Maybe even getting outrebounded by St. Bernard or struggling mightily from three-point range alone might not have kept the Rebels from beating the Vikings in the second round of the CIF State Division V playoffs, but it wasn’t just one of those deficiencies that plagued Prep Thursday night at St. Francis High — it was all of the above.

After keeping it close in the first half, Prep was a step behind St. Bernard’s hectic pace throughout the second half of a 68-54 loss.

“We were still in the game with five minutes left and an eight-point margin,” said Rebels Coach Garrett Ohara, whose team won the Southern Section Division 5-AA championship on Saturday and entered the state tournament as the No. 2 seed in the Southern California bracket. “We were just hoping at some point things would settle down or we would knock down a shot or make a free throw.”

Jason Pepperes’ three-pointer, set up by one of St. Bernard’s 18 offensive rebounds, gave the Vikings a 49-40 lead with just over five minutes to play and the lead was pushed into double-digits for good not long after.

Prep center Kenyatta Smith’s final moment of his high school career and dominant senior season was quite fittingly a spin and slam dunk over a pair of defenders, but with a 14-point deficit with 41.5 seconds left, all his emphatic two-hand stuff could do was alleviate some of the frustration at being bottled up the entire second half.

After scoring 10 points in the first quarter to help the Rebels weather an early 9-0 run by the Vikings, Smith was held to nine for the rest of the game by a combination of multiple defenders attached to him and a full-court press that kept the Rebels from effectively running their halfcourt offense, when not turning the ball over outright.

“We weren’t really playing our game, we weren’t slowing things down, we were sort of trying to rush everything,” Smith said. “We’ve got to realize that once we slow things down, everything in the halfcourt will come. Our halfcourt offense was starting to work, we just forced too many turnovers on ourselves. We basically defeated ourselves.”

Prep (24-7), which shot 32% from the field on the game, made just two of 13 shots in the third quarter, which saw St. Bernard pull away from a three-point halftime lead to a 42-33 advantage at the 4:47 mark.

St. Bernard (24-8), which was led by 20 points from Thurman Thomas and 18 from Brandon Randolph, went into its own scoring slump later in the third, but, despite scoring just two points over the final 4:47, still led by eight going into the fourth.

“There were no surprises,” Ohara said of St. Bernard’s defensive game plan.” I thought it was a little surprising how we reacted to it though. We prepared for it so we know we were ready, but it made us rush things, not only our passes, but our shots.

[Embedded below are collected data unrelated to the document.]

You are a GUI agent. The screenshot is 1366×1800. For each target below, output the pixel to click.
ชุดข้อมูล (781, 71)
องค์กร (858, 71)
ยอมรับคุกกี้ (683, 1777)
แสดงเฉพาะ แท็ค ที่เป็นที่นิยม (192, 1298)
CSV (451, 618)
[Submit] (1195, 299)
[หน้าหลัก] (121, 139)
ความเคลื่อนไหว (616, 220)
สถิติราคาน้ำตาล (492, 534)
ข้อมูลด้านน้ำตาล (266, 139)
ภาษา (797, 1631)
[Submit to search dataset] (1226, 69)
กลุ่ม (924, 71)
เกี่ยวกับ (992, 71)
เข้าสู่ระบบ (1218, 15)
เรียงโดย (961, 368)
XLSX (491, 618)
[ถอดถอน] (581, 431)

“It was a collective effort for us, but usually one or two guys is stepping up, especially on the offensive end. We couldn’t find that tonight.”

St. Bernard started the game the way it finished it, forcing four turnovers in the first 2:18 and pushing the tempo to spring out to a 9-0 lead.

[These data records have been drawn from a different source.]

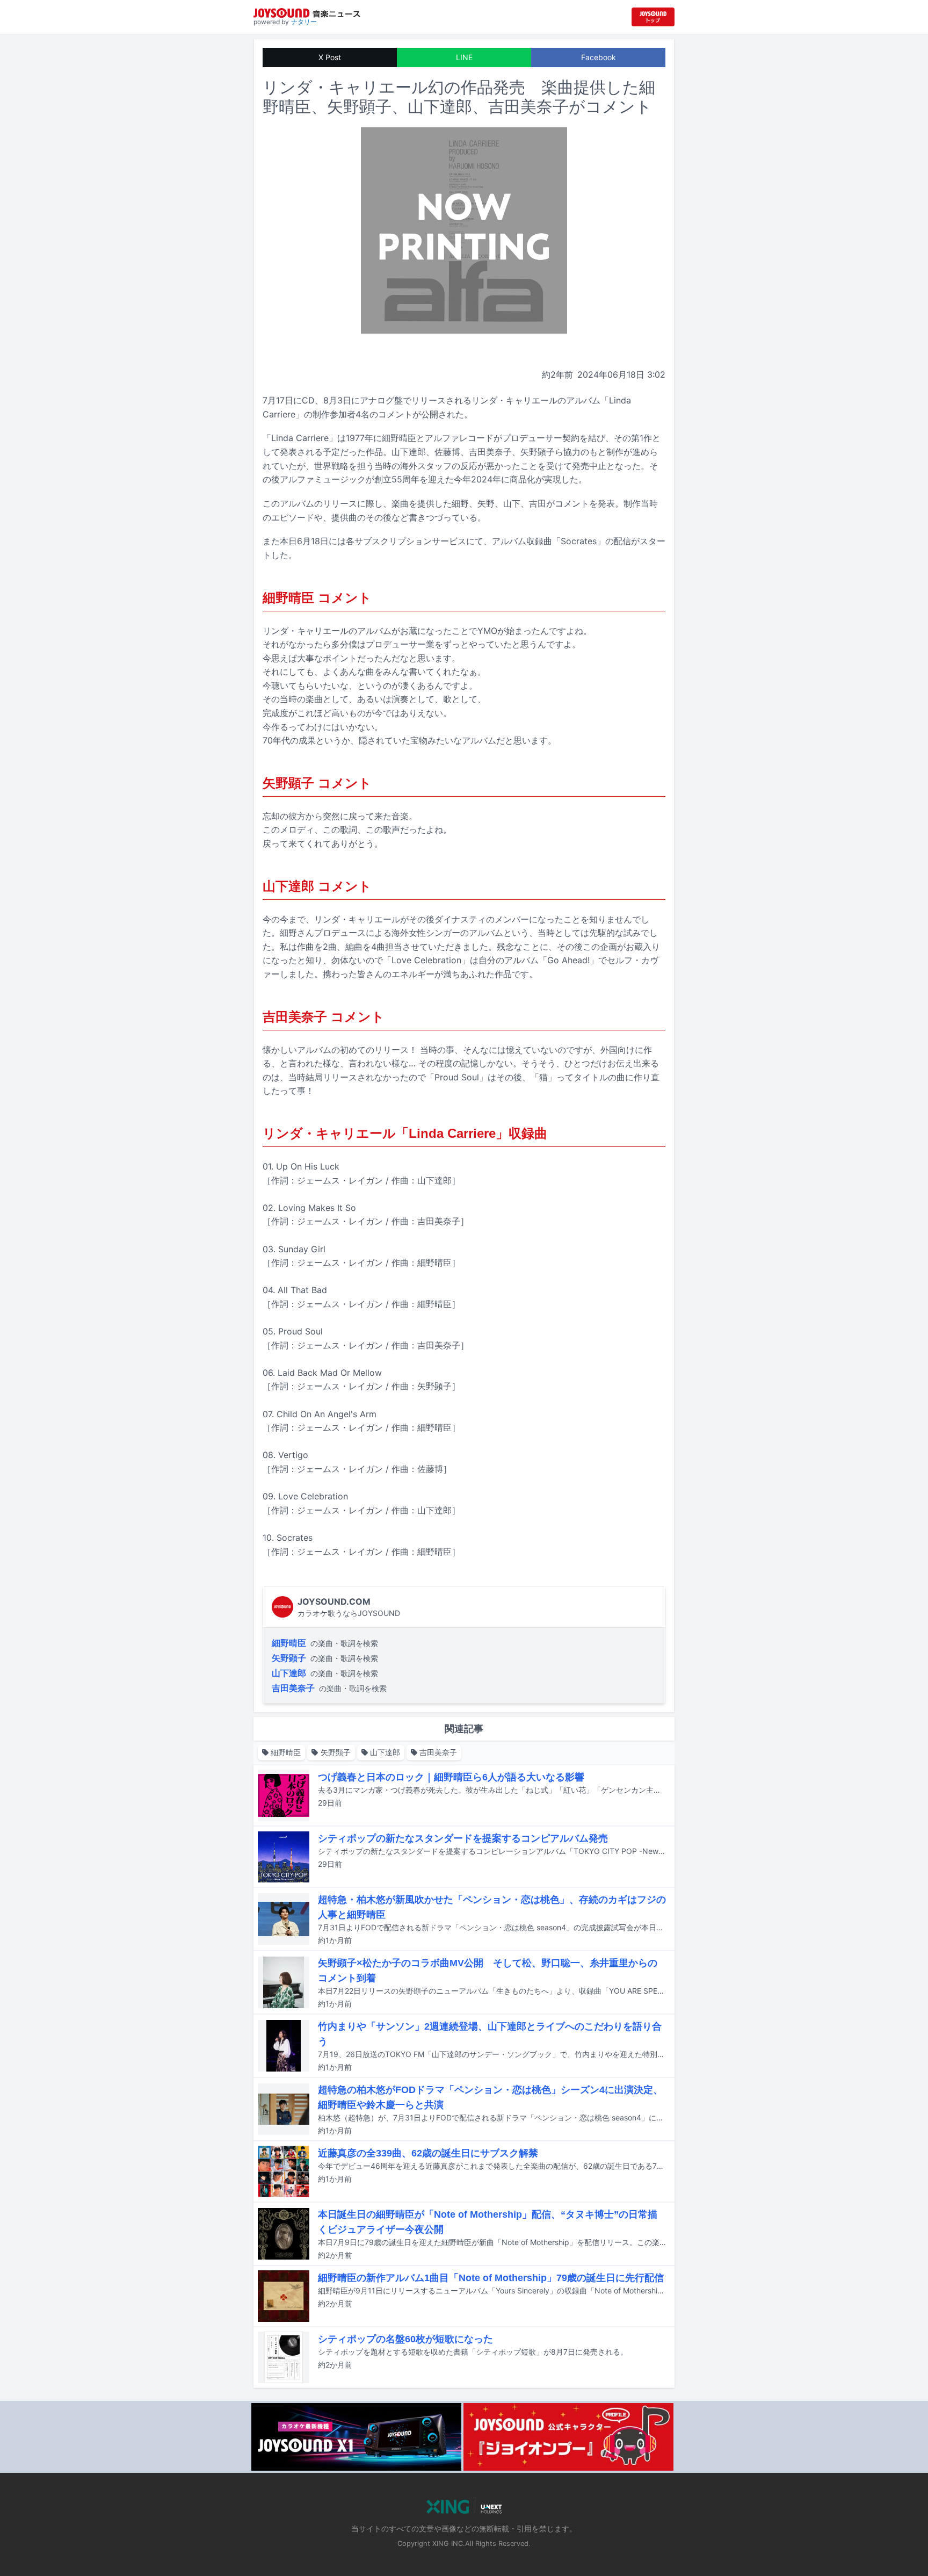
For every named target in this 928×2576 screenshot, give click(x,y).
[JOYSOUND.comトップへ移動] (653, 17)
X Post (329, 57)
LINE (464, 57)
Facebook (598, 57)
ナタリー (304, 22)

Once Smith got going, with a deep layup on a feed from Jared Norsworthy, he didn’t stop, coming back with a dunk on the next possession and blocking a shot that led to a Jedrick Eugenio layup that cut the lead to 9-6 moments later.

Eugenio, who had 12 points, sank a three to put Prep up, 16-13, at the end of the quarter and early in the second quarter it was the Rebels looking primed to open a big lead when they took a 20-13 advantage on a steal and fast-break finish by Norsworthy.

But St. Bernard responded quickly, turned up the pace again with Smith on the bench near the end of the second quarter and used a 6-0 run to end the half.

“That’s a credit to St. Bernard,” Ohara said, “what they do to hurry you, to get you out of your comfort zone and make decisions in a hurry.”